Dataset entries
^^^^

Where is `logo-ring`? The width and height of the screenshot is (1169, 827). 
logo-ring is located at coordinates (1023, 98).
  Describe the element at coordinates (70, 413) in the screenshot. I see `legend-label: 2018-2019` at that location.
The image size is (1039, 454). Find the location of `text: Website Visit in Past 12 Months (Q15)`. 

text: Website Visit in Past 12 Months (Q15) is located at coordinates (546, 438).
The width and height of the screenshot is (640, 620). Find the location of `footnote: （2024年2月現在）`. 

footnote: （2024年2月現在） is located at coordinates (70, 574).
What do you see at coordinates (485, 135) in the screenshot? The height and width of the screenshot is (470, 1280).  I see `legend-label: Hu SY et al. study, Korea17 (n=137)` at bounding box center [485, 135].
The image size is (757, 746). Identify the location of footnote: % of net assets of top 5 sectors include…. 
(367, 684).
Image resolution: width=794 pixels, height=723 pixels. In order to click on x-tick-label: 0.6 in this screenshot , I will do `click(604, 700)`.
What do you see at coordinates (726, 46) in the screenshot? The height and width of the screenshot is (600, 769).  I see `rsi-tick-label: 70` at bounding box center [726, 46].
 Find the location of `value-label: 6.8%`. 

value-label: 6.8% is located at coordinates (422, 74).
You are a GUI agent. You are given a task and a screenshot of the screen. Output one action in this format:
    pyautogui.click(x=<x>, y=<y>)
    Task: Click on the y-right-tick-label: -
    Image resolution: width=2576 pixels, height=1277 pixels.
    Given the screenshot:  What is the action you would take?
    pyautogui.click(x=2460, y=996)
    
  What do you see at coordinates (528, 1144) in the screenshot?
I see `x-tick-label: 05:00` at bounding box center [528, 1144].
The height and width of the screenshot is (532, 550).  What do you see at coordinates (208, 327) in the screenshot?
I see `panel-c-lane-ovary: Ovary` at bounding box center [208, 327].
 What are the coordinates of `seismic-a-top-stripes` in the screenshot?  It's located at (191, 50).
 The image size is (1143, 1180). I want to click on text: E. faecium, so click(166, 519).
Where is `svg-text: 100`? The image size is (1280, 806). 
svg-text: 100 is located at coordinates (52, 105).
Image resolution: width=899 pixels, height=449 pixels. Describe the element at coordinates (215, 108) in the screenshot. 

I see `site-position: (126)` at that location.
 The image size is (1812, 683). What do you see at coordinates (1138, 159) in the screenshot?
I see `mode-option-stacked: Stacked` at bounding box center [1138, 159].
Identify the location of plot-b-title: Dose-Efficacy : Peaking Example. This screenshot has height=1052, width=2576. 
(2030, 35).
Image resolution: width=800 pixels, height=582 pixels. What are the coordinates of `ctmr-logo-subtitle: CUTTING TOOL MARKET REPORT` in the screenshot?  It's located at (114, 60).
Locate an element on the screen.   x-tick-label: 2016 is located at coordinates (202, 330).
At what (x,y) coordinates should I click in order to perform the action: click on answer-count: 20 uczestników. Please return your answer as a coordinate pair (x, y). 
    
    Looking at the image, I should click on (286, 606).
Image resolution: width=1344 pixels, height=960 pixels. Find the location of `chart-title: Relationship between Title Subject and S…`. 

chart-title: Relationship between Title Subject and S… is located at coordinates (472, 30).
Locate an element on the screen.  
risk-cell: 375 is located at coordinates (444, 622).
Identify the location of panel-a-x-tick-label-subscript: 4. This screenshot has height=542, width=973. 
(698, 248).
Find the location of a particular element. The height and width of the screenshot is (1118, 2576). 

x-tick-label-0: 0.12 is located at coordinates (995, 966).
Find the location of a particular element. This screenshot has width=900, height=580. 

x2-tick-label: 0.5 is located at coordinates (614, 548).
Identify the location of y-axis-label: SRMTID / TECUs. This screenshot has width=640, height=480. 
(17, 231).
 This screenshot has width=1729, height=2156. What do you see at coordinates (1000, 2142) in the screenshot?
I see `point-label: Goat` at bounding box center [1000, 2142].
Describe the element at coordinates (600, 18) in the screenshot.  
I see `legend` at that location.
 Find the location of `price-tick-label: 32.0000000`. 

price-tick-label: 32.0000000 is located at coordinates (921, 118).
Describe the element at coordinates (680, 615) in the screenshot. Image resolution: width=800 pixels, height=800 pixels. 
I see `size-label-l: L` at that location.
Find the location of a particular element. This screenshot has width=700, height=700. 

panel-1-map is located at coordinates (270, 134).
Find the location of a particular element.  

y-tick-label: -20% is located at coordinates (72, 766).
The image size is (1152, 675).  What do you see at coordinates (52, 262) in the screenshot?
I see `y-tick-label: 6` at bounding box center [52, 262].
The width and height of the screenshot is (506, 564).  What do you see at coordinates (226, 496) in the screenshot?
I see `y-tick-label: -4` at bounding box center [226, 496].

^^^^

* Goal of the exercise: Can you return all of the lines above verbatim, with every character left unchanged?

* Task result:
Where is `logo-ring`? The width and height of the screenshot is (1169, 827). 
logo-ring is located at coordinates (1023, 98).
  Describe the element at coordinates (70, 413) in the screenshot. I see `legend-label: 2018-2019` at that location.
The image size is (1039, 454). Find the location of `text: Website Visit in Past 12 Months (Q15)`. 

text: Website Visit in Past 12 Months (Q15) is located at coordinates (546, 438).
The width and height of the screenshot is (640, 620). Find the location of `footnote: （2024年2月現在）`. 

footnote: （2024年2月現在） is located at coordinates (70, 574).
What do you see at coordinates (485, 135) in the screenshot? The height and width of the screenshot is (470, 1280).  I see `legend-label: Hu SY et al. study, Korea17 (n=137)` at bounding box center [485, 135].
The image size is (757, 746). Identify the location of footnote: % of net assets of top 5 sectors include…. 
(367, 684).
Image resolution: width=794 pixels, height=723 pixels. In order to click on x-tick-label: 0.6 in this screenshot , I will do `click(604, 700)`.
What do you see at coordinates (726, 46) in the screenshot? The height and width of the screenshot is (600, 769).  I see `rsi-tick-label: 70` at bounding box center [726, 46].
 Find the location of `value-label: 6.8%`. 

value-label: 6.8% is located at coordinates (422, 74).
You are a GUI agent. You are given a task and a screenshot of the screen. Output one action in this format:
    pyautogui.click(x=<x>, y=<y>)
    Task: Click on the y-right-tick-label: -
    Image resolution: width=2576 pixels, height=1277 pixels.
    Given the screenshot:  What is the action you would take?
    pyautogui.click(x=2460, y=996)
    
  What do you see at coordinates (528, 1144) in the screenshot?
I see `x-tick-label: 05:00` at bounding box center [528, 1144].
The height and width of the screenshot is (532, 550).  What do you see at coordinates (208, 327) in the screenshot?
I see `panel-c-lane-ovary: Ovary` at bounding box center [208, 327].
 What are the coordinates of `seismic-a-top-stripes` in the screenshot?  It's located at (191, 50).
 The image size is (1143, 1180). I want to click on text: E. faecium, so click(166, 519).
Where is `svg-text: 100`? The image size is (1280, 806). 
svg-text: 100 is located at coordinates (52, 105).
Image resolution: width=899 pixels, height=449 pixels. Describe the element at coordinates (215, 108) in the screenshot. 

I see `site-position: (126)` at that location.
 The image size is (1812, 683). What do you see at coordinates (1138, 159) in the screenshot?
I see `mode-option-stacked: Stacked` at bounding box center [1138, 159].
Identify the location of plot-b-title: Dose-Efficacy : Peaking Example. This screenshot has height=1052, width=2576. 
(2030, 35).
Image resolution: width=800 pixels, height=582 pixels. What are the coordinates of `ctmr-logo-subtitle: CUTTING TOOL MARKET REPORT` in the screenshot?  It's located at (114, 60).
Locate an element on the screen.   x-tick-label: 2016 is located at coordinates (202, 330).
At what (x,y) coordinates should I click in order to perform the action: click on answer-count: 20 uczestników. Please return your answer as a coordinate pair (x, y). 
    
    Looking at the image, I should click on (286, 606).
Image resolution: width=1344 pixels, height=960 pixels. Find the location of `chart-title: Relationship between Title Subject and S…`. 

chart-title: Relationship between Title Subject and S… is located at coordinates (472, 30).
Locate an element on the screen.  
risk-cell: 375 is located at coordinates (444, 622).
Identify the location of panel-a-x-tick-label-subscript: 4. This screenshot has height=542, width=973. 
(698, 248).
Find the location of a particular element. The height and width of the screenshot is (1118, 2576). 

x-tick-label-0: 0.12 is located at coordinates (995, 966).
Find the location of a particular element. This screenshot has width=900, height=580. 

x2-tick-label: 0.5 is located at coordinates (614, 548).
Identify the location of y-axis-label: SRMTID / TECUs. This screenshot has width=640, height=480. 
(17, 231).
 This screenshot has width=1729, height=2156. What do you see at coordinates (1000, 2142) in the screenshot?
I see `point-label: Goat` at bounding box center [1000, 2142].
Describe the element at coordinates (600, 18) in the screenshot.  
I see `legend` at that location.
 Find the location of `price-tick-label: 32.0000000`. 

price-tick-label: 32.0000000 is located at coordinates (921, 118).
Describe the element at coordinates (680, 615) in the screenshot. Image resolution: width=800 pixels, height=800 pixels. 
I see `size-label-l: L` at that location.
Find the location of a particular element. This screenshot has width=700, height=700. 

panel-1-map is located at coordinates (270, 134).
Find the location of a particular element.  

y-tick-label: -20% is located at coordinates (72, 766).
The image size is (1152, 675).  What do you see at coordinates (52, 262) in the screenshot?
I see `y-tick-label: 6` at bounding box center [52, 262].
The width and height of the screenshot is (506, 564).  What do you see at coordinates (226, 496) in the screenshot?
I see `y-tick-label: -4` at bounding box center [226, 496].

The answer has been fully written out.